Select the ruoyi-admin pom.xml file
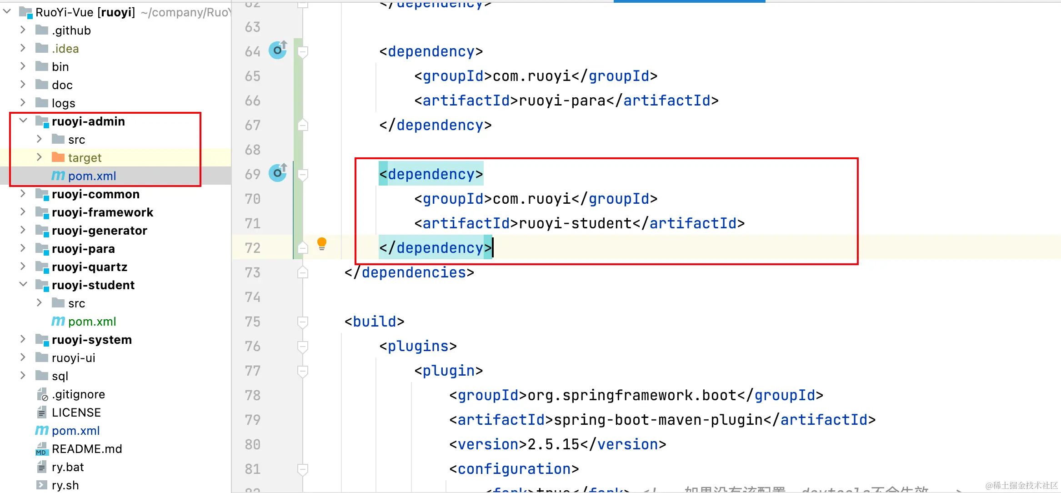 click(x=92, y=176)
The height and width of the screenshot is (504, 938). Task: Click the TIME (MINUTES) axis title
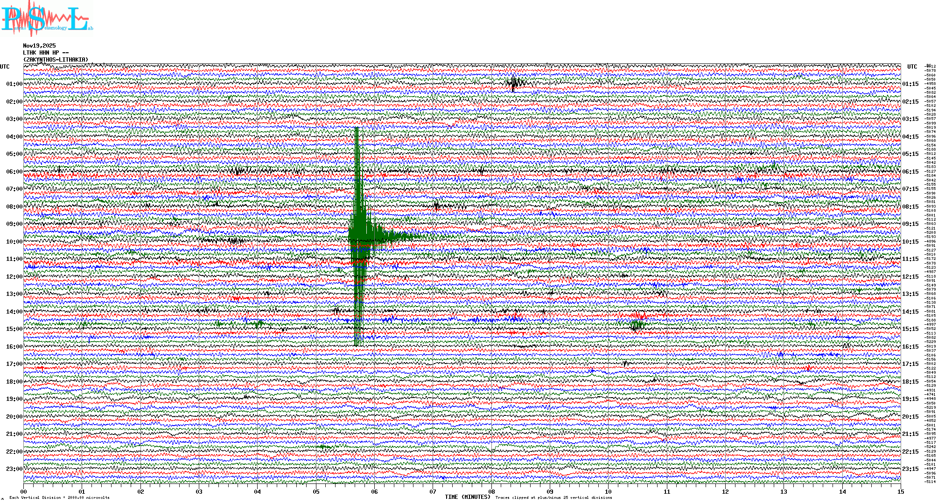[x=467, y=497]
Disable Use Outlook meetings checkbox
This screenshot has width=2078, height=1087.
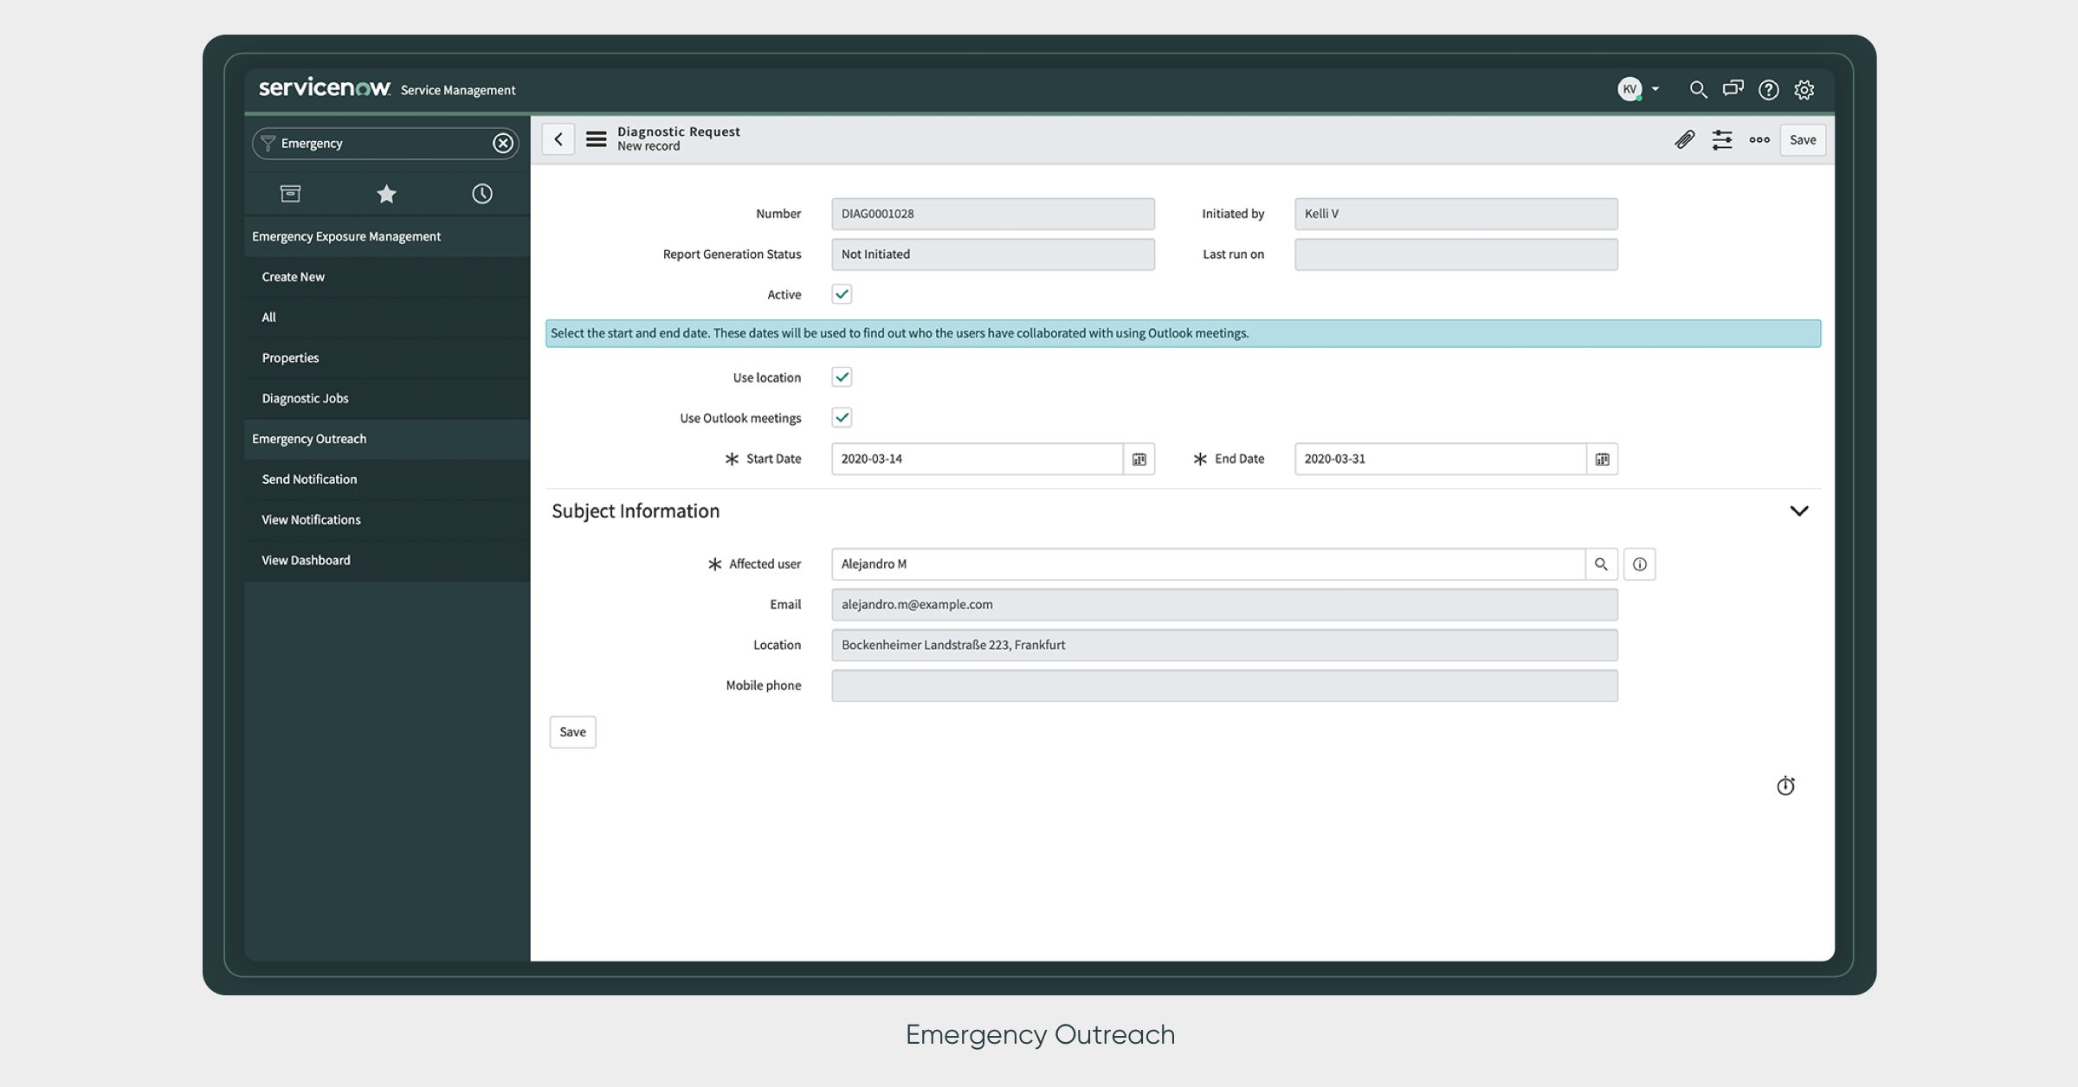coord(842,418)
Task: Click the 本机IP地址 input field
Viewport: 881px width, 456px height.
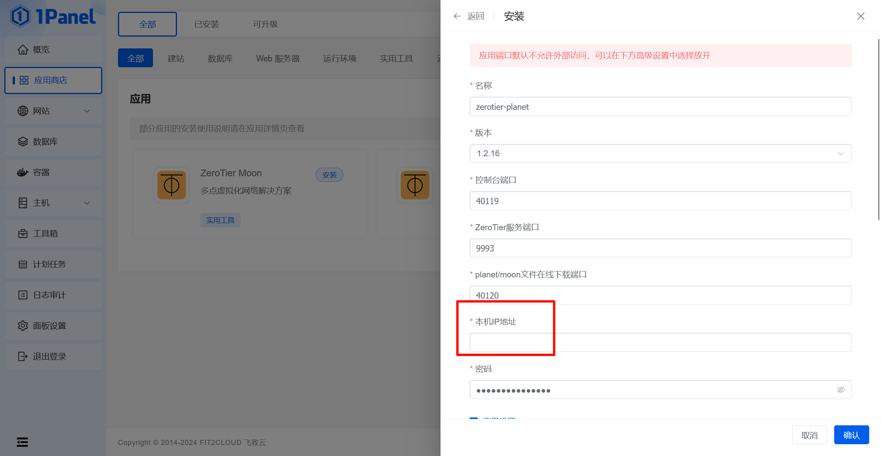Action: click(x=660, y=342)

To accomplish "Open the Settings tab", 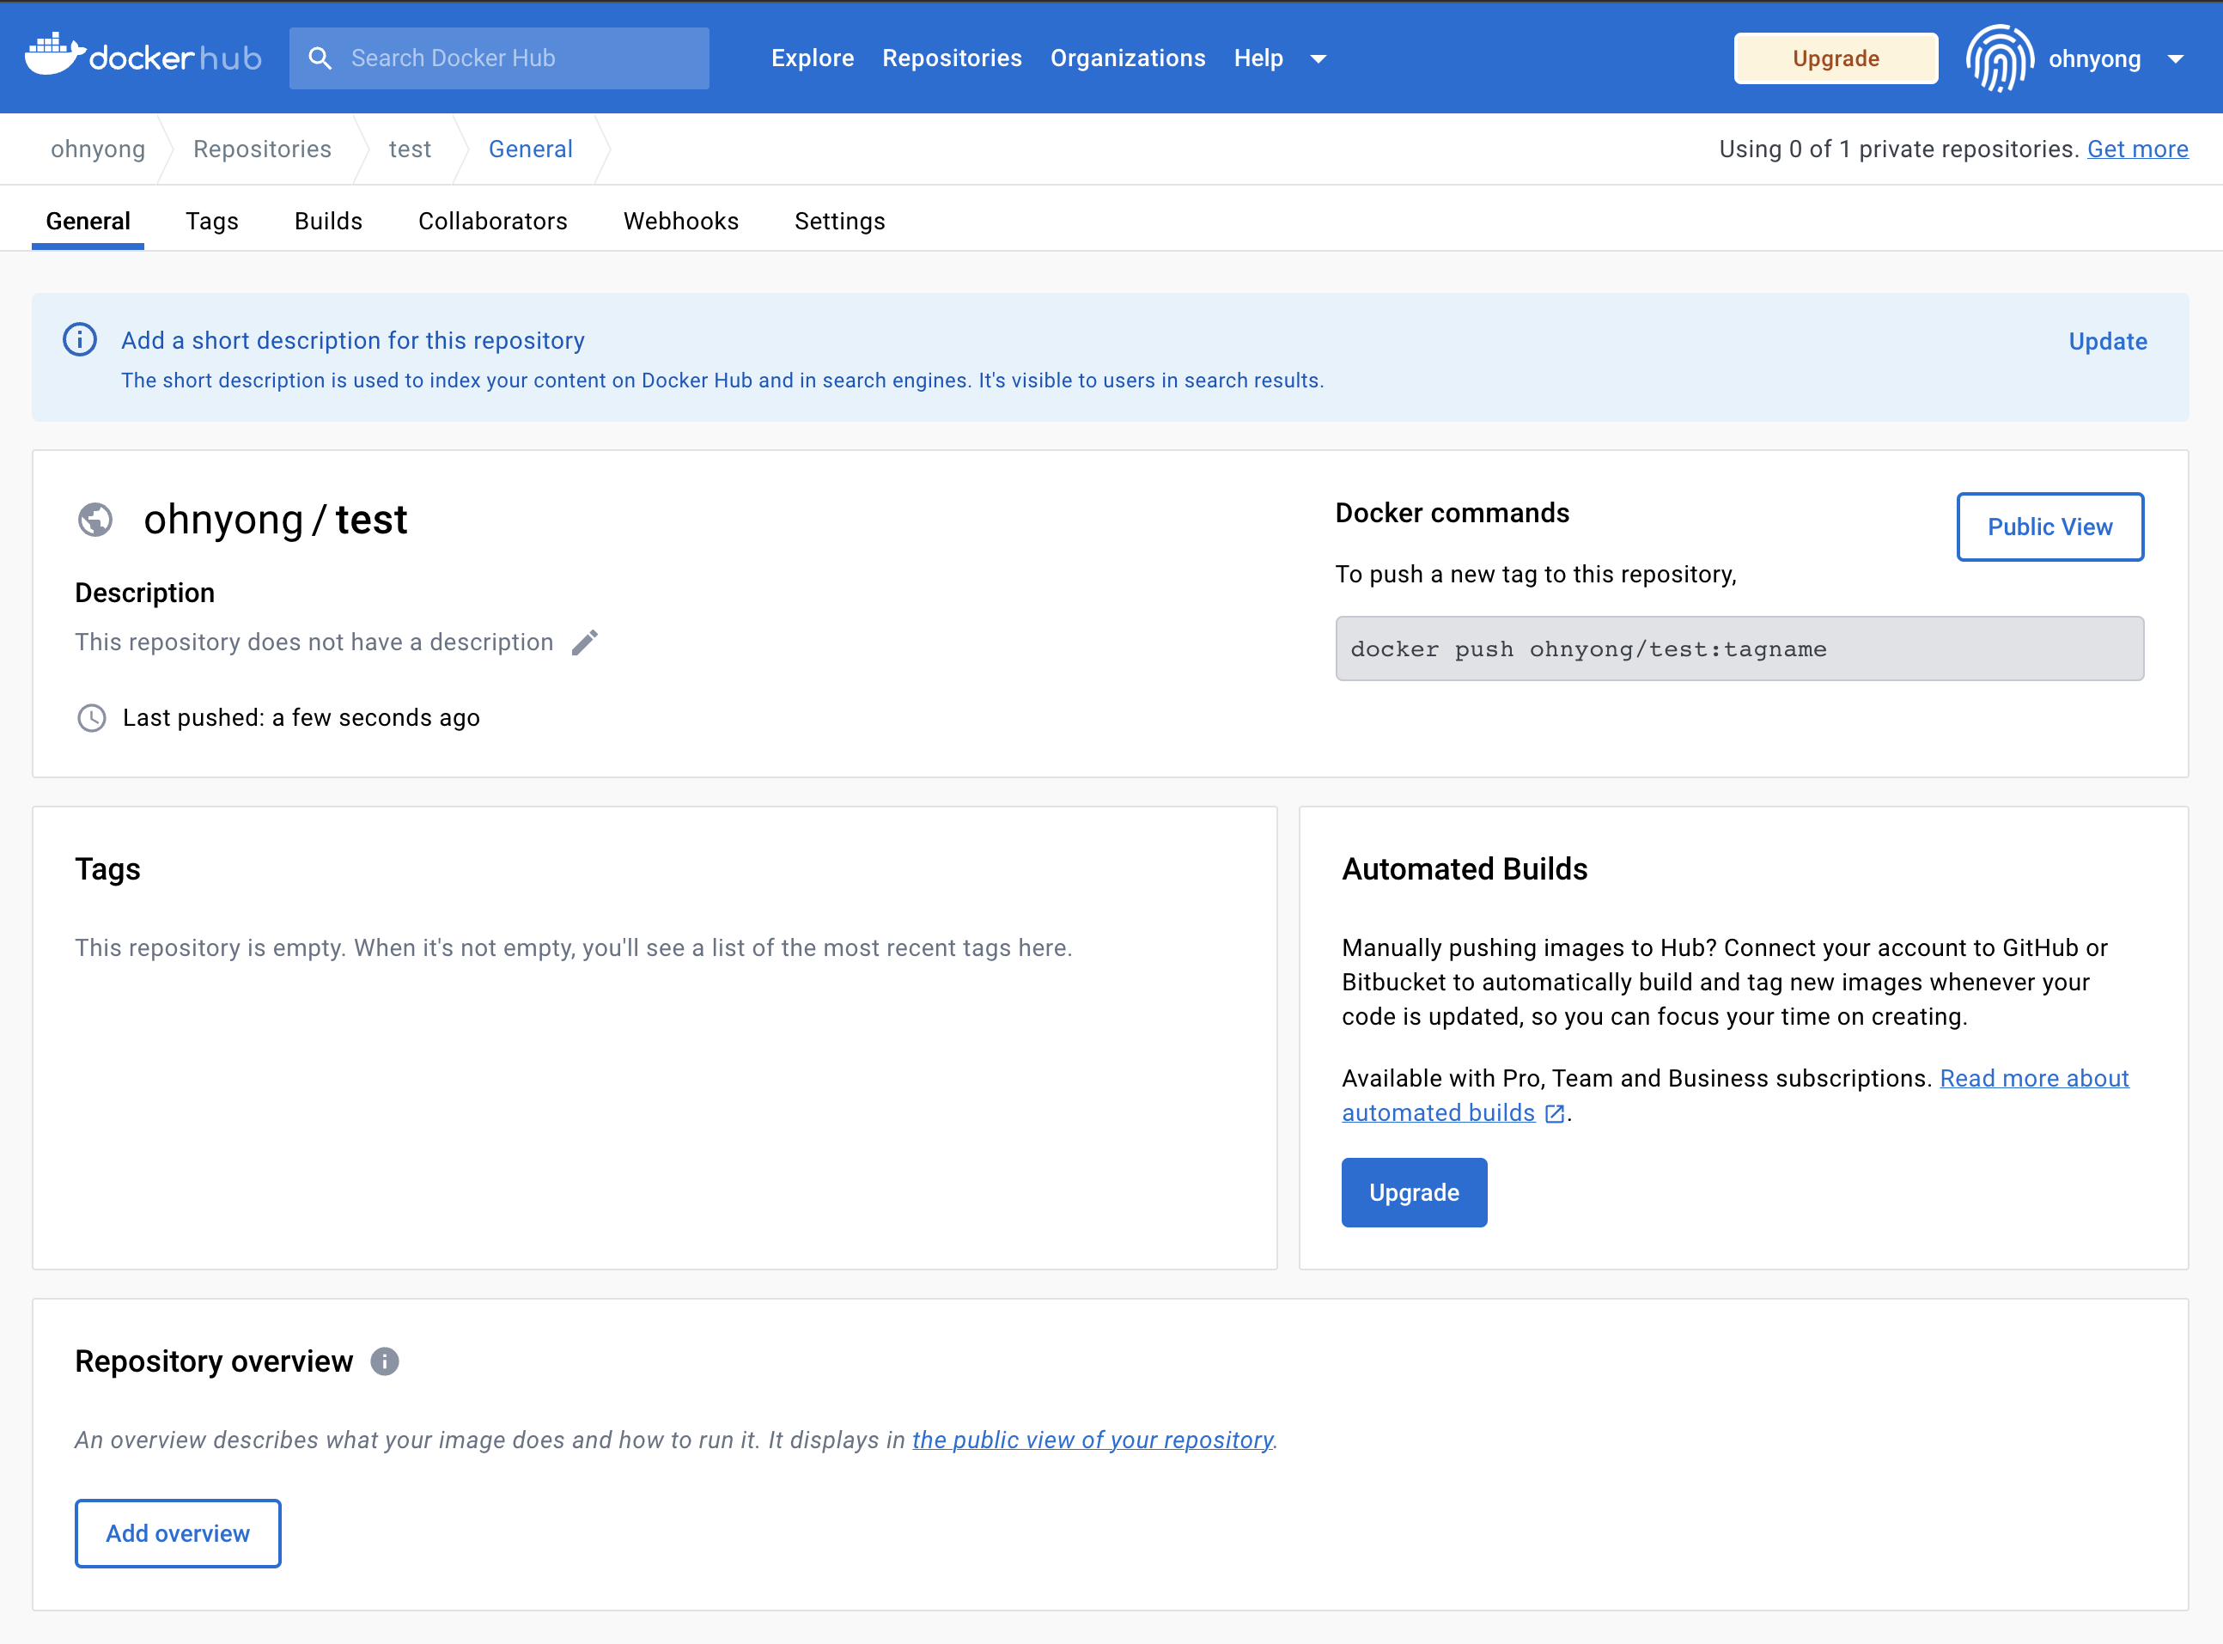I will pyautogui.click(x=839, y=221).
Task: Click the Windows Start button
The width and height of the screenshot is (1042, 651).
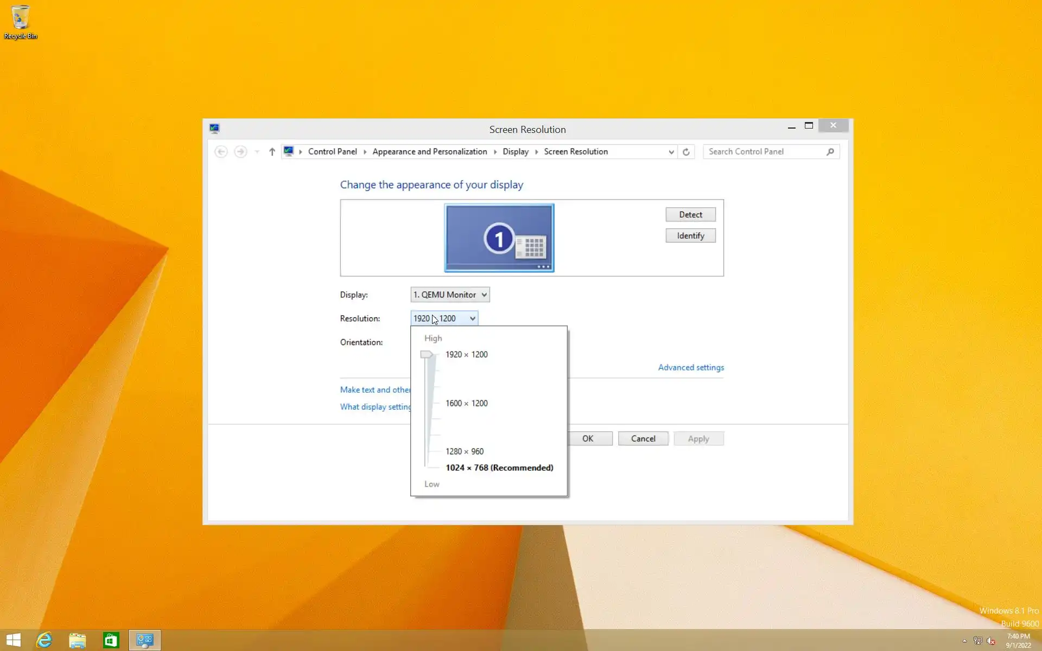Action: pos(14,640)
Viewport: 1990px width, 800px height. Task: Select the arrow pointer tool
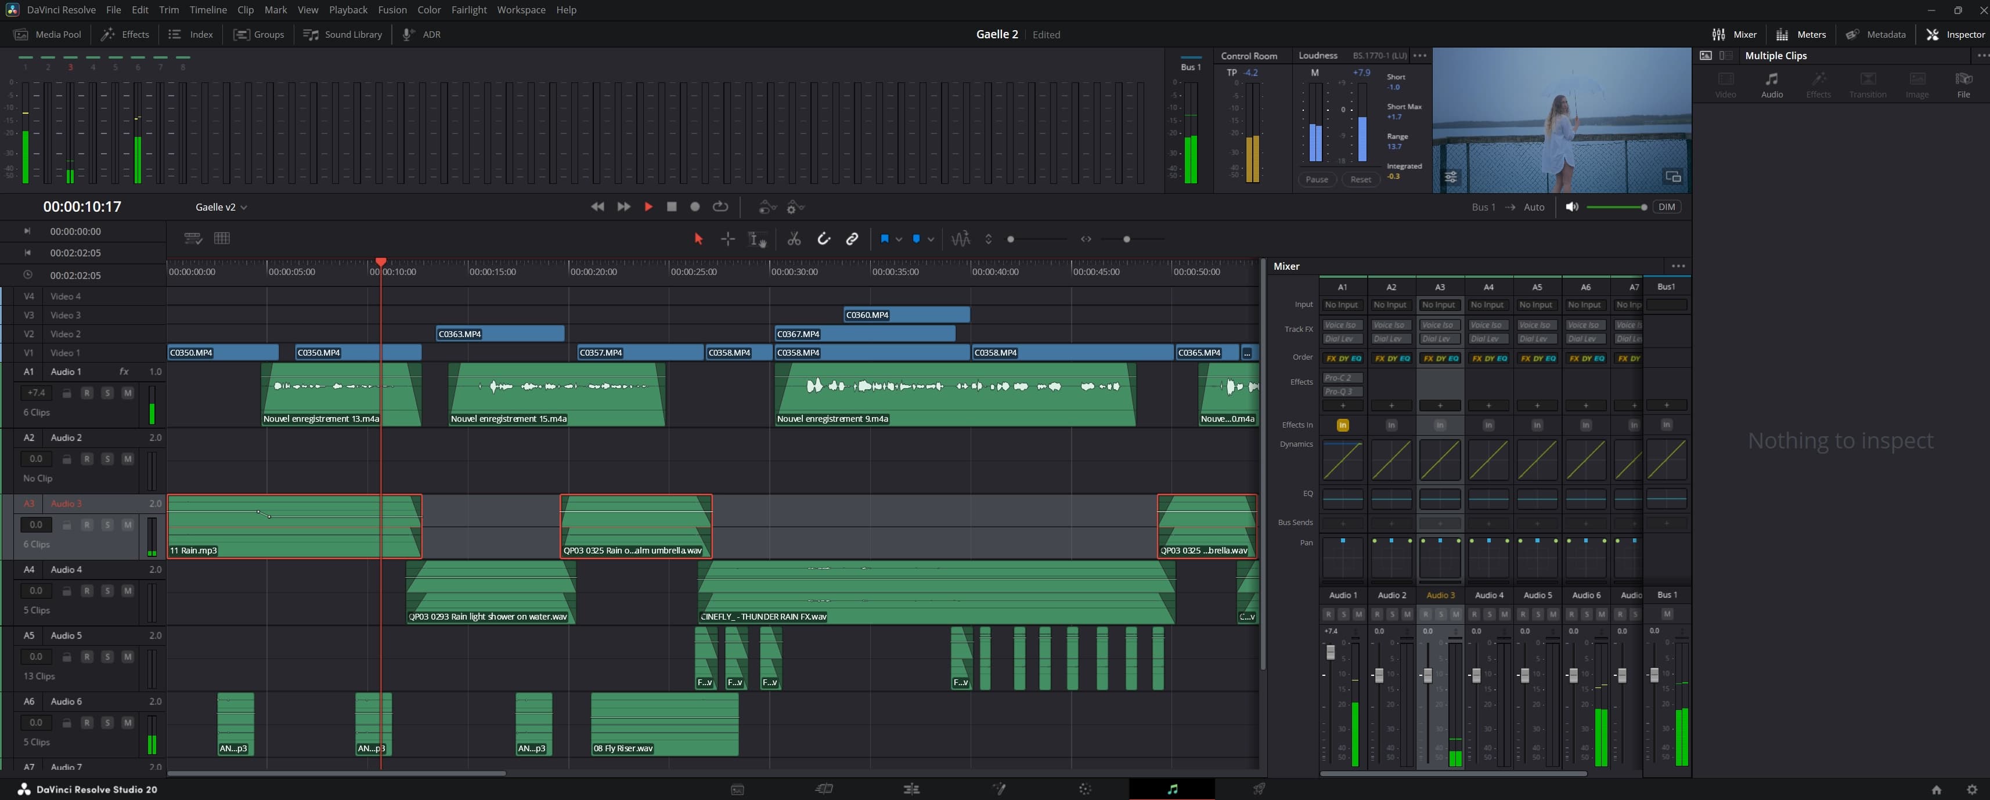[698, 239]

---*---

Going from the line with "Task: Click the Windows Start button" to the last line of the listing, write out each line exactly and nothing else. Leave out all pictures.

Task solution:
Task: Click the Windows Start button
The width and height of the screenshot is (1042, 651).
Action: pos(14,640)
Viewport: 1990px width, 800px height. Task: Select the arrow pointer tool
[698, 239]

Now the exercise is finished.